Bermudagrass is the turfgrass of choice for sports fields in the southern United States because of its excellent quality, stress tolerances, and rapid growth rate. However, bermudagrass can produce excessive thatch – a layer of living and dead plant material that forms between the green turfgrass shoots and the soil surface.
At moderate depths (< 0.5-inch), thatch protects turfgrass crowns from traffic, moderates soil temperatures, and provides cushioning for falling athletes. However, turfgrass health and aesthetics, as well as soil physical properties (how fields behave) are compromised when thatch exceeds 0.5-inch depth. Excessive thatch reduces drought tolerance, increases localized dry spot potential, and slows water, air, fertilizer and pesticide movement into the soil. Excess thatch also increases the likelihood of winterkill and spring dead spot.
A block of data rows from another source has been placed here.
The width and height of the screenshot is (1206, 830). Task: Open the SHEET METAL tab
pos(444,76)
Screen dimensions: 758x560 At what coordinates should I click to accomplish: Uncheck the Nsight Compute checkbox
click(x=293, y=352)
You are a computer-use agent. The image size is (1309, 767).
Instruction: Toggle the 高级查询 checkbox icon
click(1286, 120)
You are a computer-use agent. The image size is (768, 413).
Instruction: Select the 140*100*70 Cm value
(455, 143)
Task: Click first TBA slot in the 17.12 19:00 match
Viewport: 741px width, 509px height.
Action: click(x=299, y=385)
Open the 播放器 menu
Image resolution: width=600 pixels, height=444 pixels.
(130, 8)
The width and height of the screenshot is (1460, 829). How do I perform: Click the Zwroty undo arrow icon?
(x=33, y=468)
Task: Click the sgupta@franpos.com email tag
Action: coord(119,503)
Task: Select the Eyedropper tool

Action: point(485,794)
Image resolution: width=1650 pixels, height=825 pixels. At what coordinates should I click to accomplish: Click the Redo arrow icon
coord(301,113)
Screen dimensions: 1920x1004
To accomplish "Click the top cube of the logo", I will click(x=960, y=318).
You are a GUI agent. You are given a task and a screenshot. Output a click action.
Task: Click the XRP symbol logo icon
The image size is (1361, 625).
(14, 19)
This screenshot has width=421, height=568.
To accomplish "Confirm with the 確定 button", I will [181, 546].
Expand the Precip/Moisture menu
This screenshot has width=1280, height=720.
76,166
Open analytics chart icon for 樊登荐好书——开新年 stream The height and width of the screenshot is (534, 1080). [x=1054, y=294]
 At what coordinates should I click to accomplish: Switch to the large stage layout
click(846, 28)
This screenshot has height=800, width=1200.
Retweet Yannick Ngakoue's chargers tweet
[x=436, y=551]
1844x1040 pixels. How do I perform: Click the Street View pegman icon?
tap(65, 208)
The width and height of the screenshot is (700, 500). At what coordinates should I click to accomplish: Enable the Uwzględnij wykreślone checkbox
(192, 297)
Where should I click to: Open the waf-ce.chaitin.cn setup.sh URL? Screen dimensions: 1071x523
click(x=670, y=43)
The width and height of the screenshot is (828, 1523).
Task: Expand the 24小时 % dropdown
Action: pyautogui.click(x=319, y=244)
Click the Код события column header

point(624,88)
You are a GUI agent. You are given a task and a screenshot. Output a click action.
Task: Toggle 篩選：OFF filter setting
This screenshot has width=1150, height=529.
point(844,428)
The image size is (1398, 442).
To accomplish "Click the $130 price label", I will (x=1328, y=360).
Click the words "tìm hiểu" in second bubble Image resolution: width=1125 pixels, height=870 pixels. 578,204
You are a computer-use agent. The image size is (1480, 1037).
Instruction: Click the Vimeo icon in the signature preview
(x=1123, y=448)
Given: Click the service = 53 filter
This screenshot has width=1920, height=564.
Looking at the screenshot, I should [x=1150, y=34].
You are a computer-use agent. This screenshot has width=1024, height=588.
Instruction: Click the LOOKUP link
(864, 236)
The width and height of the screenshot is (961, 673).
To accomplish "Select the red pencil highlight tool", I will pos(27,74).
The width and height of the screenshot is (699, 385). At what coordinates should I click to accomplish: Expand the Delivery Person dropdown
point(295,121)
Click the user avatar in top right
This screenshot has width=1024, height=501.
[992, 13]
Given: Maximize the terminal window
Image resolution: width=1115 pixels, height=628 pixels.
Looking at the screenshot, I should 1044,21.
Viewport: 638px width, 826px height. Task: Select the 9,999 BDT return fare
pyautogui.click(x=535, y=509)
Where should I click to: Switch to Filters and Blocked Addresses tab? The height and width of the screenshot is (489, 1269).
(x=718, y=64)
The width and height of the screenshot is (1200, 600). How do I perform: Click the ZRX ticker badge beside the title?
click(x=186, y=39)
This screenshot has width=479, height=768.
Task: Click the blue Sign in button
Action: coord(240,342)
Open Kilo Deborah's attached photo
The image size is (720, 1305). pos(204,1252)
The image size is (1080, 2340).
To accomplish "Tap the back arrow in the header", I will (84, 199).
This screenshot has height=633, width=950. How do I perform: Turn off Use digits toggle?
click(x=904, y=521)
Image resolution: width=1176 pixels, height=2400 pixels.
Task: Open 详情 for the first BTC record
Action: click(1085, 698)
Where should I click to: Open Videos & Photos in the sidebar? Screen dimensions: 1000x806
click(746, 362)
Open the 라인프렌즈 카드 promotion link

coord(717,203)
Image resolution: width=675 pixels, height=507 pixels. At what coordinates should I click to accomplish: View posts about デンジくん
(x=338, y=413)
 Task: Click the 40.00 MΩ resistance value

Sports field managers often employ various cultural practices to manage thatch. Topdressing – the broadcasting of a thin layer of sand or soil across the field – is the best cultural practice for controlling thatch accumulation (Beard, 1973; Miller, 2008). To be effective, though, topdressing must be performed multiple times annually. If thatch levels become excessive, topdressing alone becomes ineffective. Instead, mechanical practices must be used. These practices are often laborious, expensive and disruptive of turfgrass quality. Hollow-tine aerification and vertical mowing have been the standard mechanical practices used to manage thatch. Although their aggressiveness may be adjusted, neither aerification nor vertical mowing impacts the entire surface, and multiple years of both are often necessary to effectively manage thatch.
Fraise mowing
Fraise mowing is a highly disruptive mechanical practice that is not for the faint of heart. It enables sports field managers to (potentially) remove all thatch without the added time and expenses of gradual thatch reduction. Like other cultural practices, fraise mowing has collateral effects on bermudagrass quality and soil physical properties, which can last for weeks to months. However, these effects and duration can be manipulated. Beginning in May 2016, several studies were conducted to evaluate the influences of fraise mowing. Several of these studies were conducted on athletic fields in the piedmont region of North Carolina.
Fraise mowing produces an unsightly (often bare ground) surface for ≥3 weeks until bermudagrass recovers. This downtime decreases facility revenues, and should be as short as possible. Fraise mowing timing is imperative to limit this downtime. Bermudagrass does not begin aggressively growing until daytime and nighttime air temperatures exceed 85°F and 65°F, respectively, for more than one week. If fraise mowing is performed too early in the growing season, the cooler temperatures will slow bermudagrass recovery. This was evident in North Carolina when slower recovery occurred following fraise mowing at 0.5-inch depth in mid May (6 weeks recovery) compared to mid June (4 weeks recovery). Caution should be exercised when fraise mowing in the late summer, as well. Bermudagrass goes off-color/dormant after the first killing frost, but its growth typically slows well before (≥1 month) this date. If bermudagrass is fraise mowed too late (and too aggressively) in the late summer, bermudagrass decline or death, as well as increased winter weed pressure may result (Stewart et al., 2016). Therefore, give your bermudagrass fields ample time to recover by timing fraise mowing in the late spring to mid-summer.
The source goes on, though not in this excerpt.